Perfect stop for lunch. The corned beef hash I had wasn't great -- tasted like canned. Maybe that's just coming off of the hash I had at the diner in Tonowanda which was truly exceptional. Everything else was terrific and the staff and clientèle as friendly as could be.

From there it was on route 414 until we got to Seneca Falls. We did some road riding on our first day, but this was our most extensive. We had some stretches of six foot shoulders, but some of three and some of none. Since the roads weren't that busy it wasn't too nerve wracking.

Interesting though, to see how motorists treat you. Most motorists made attempts to slow down and shift at least partly into the neighboring lane (where oncoming traffic sometimes made this impossible). Every now and then, however, a car would blow by right next to us.

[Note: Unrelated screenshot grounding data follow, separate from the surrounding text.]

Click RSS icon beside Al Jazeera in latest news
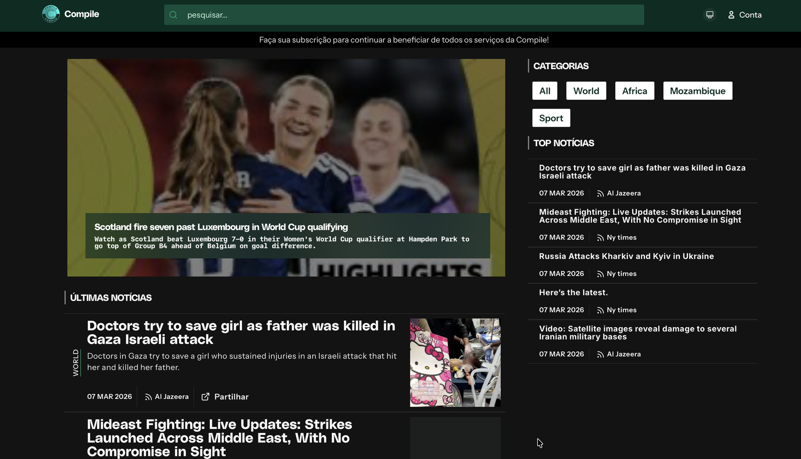The height and width of the screenshot is (459, 801). (148, 397)

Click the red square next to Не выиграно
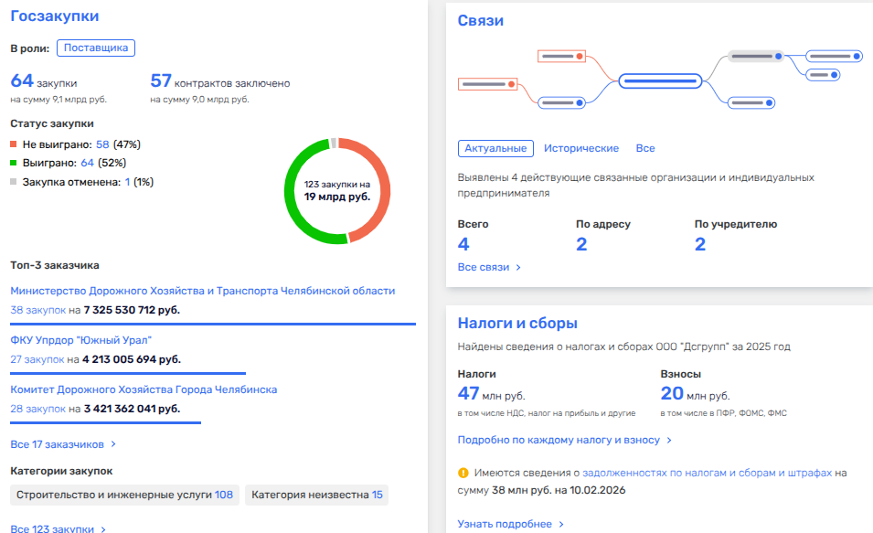[14, 144]
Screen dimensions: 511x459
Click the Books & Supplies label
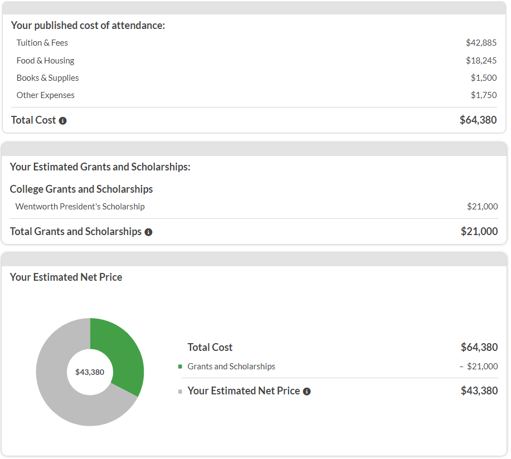pyautogui.click(x=47, y=78)
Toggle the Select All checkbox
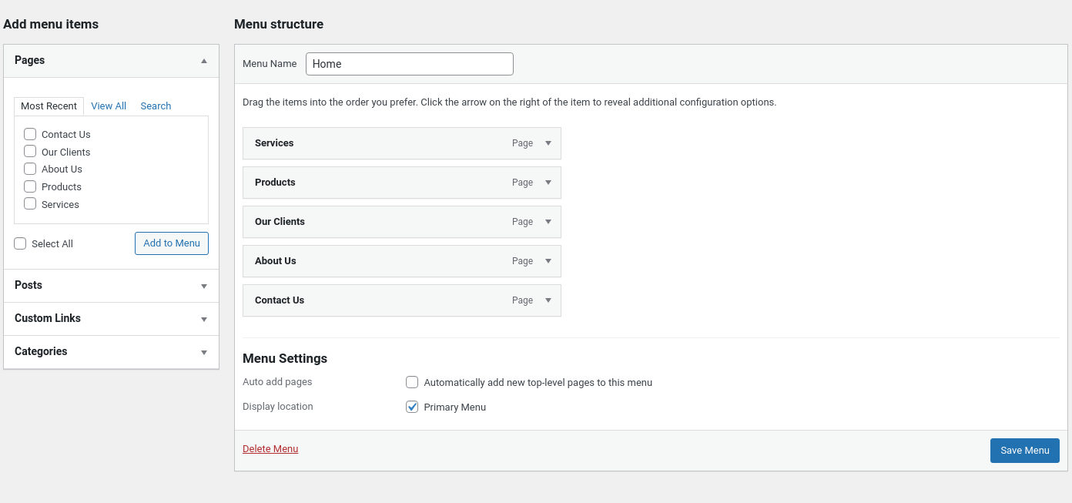Viewport: 1072px width, 503px height. click(x=20, y=243)
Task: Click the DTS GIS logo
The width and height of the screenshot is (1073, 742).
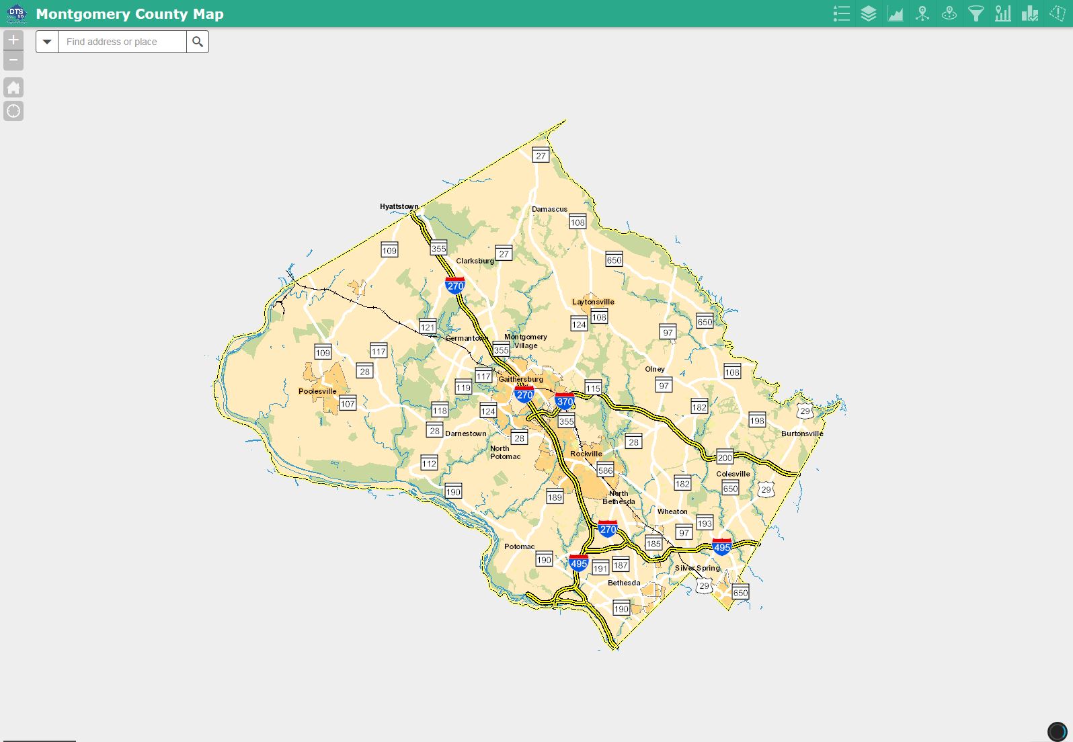Action: coord(16,13)
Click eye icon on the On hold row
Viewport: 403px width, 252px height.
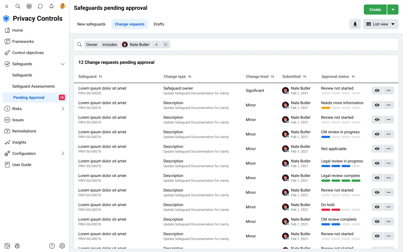pos(377,207)
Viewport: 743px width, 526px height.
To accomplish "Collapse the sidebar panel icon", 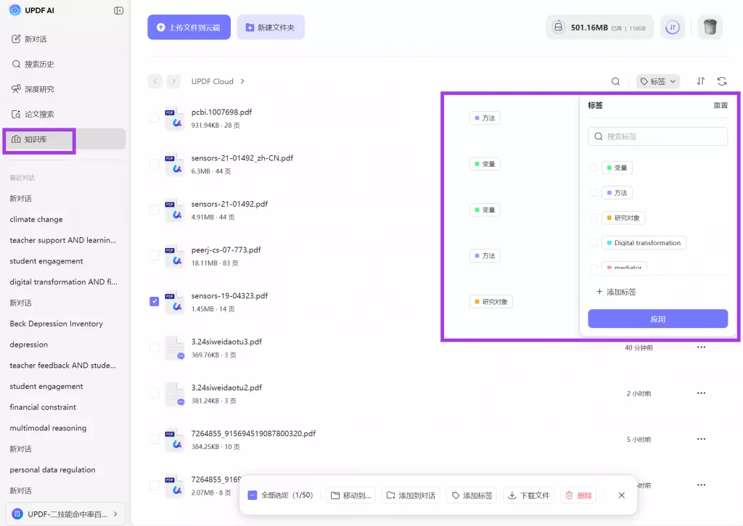I will point(119,11).
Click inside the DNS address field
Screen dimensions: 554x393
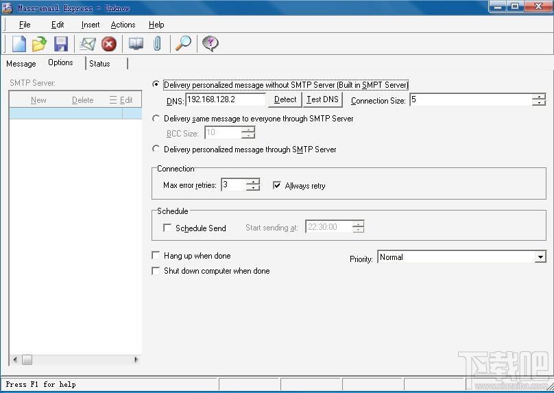(x=226, y=99)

I particularly noticed a three car caravan that whooshed passed us. The first and third cars were no surprise -- a big honkin SUV and a red sports car. The car in the middle was an ice cream truck -- you know the kind. The small ones that park on a street corner to dispense Good Humor Bars. Complete with those big SLOW
emblems on it. In all fairness to the SUV's most of them gave us wide berth.

Forty two miles after we started, we ended up in Seneca Falls. It's noted for a number of things including the women's rights movement. There are a number of plaques noting important achievements of women including Amelia Bloomer, Elizbeth Cady Stanton, and others.

We walked part of the town, passing the church where the first equal rights amendment was proposed:

The Cayuga - Seneca canal:

And a neat sculpture garden:

After dinner, we walked back to our inn. So tired from the day, only 42 miles, but with a fair number of hills that we got a laugh out of this sign:

Only to realize that it was just poor typesetting:

Now back at the inn for a good night's sleep.